Senate Bill 653, introduced earlier this month by Sen. David Sanders, R-Little Rock, would create an alternative system for health, disability and death benefits permissible under Arkansas workers comp law, according to a copy of the bill posted online. Current law gives the state general assembly the power to “enact laws prescribing the amount of compensation to be paid by employers for injuries to or death of employees,” and also gives power to the general assembly to oversee claims adjudication.
The bill is scheduled to be discussed Thursday by the state Senate Committee on Insurance and Commerce, according to the Arkansas legislature’s website. Sen. Sanders was not immediately available for comment.
Fred C. Bosse, southwest vice president for the Washington-based American Insurance Association, said the insurance trade group opposes S.B. 653.

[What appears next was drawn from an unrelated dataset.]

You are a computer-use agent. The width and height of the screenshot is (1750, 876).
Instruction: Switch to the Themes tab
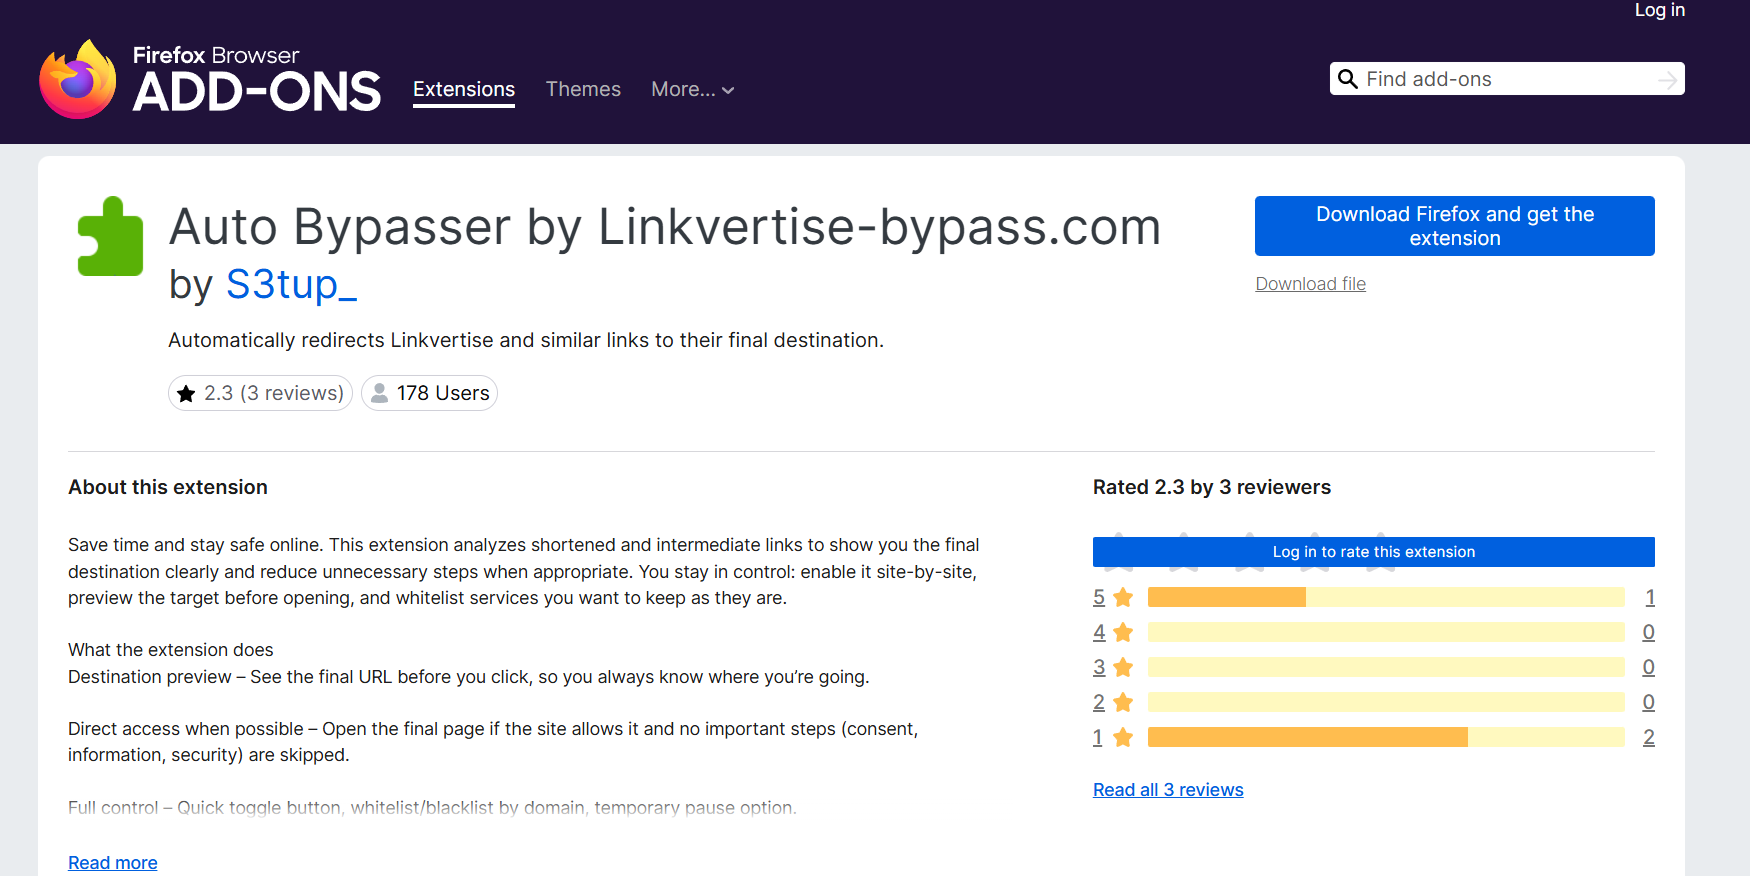point(583,90)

“S.B. 653 appears to represent a last-minute approach to resurrect an alternative workers’ compensation system that cannot deliver on its promises,” Mr. Bosse said in a statement. “If enacted, S.B. 653 would create two separate and unequal classes of injured workers. While proponents of opt-out talk about savings, any cost savings would be derived from the backs of injured workers because they are only made possible by cutting benefits. AIA strongly opposes opt-out for this and other reasons, and will work to oppose this measure if it shows any signs of life ahead of final adjournment.”
Texas is the only state that allows employers to opt out of its workers comp system. A report released Tuesday by the Texas Public Policy Foundation, a pro-opt-out group, said more states could try to adopt workers comp opt out models.
A Florida lawmaker reportedly has introduced a bill that would allow companies in the state to forgo purchasing workers compensation insurance.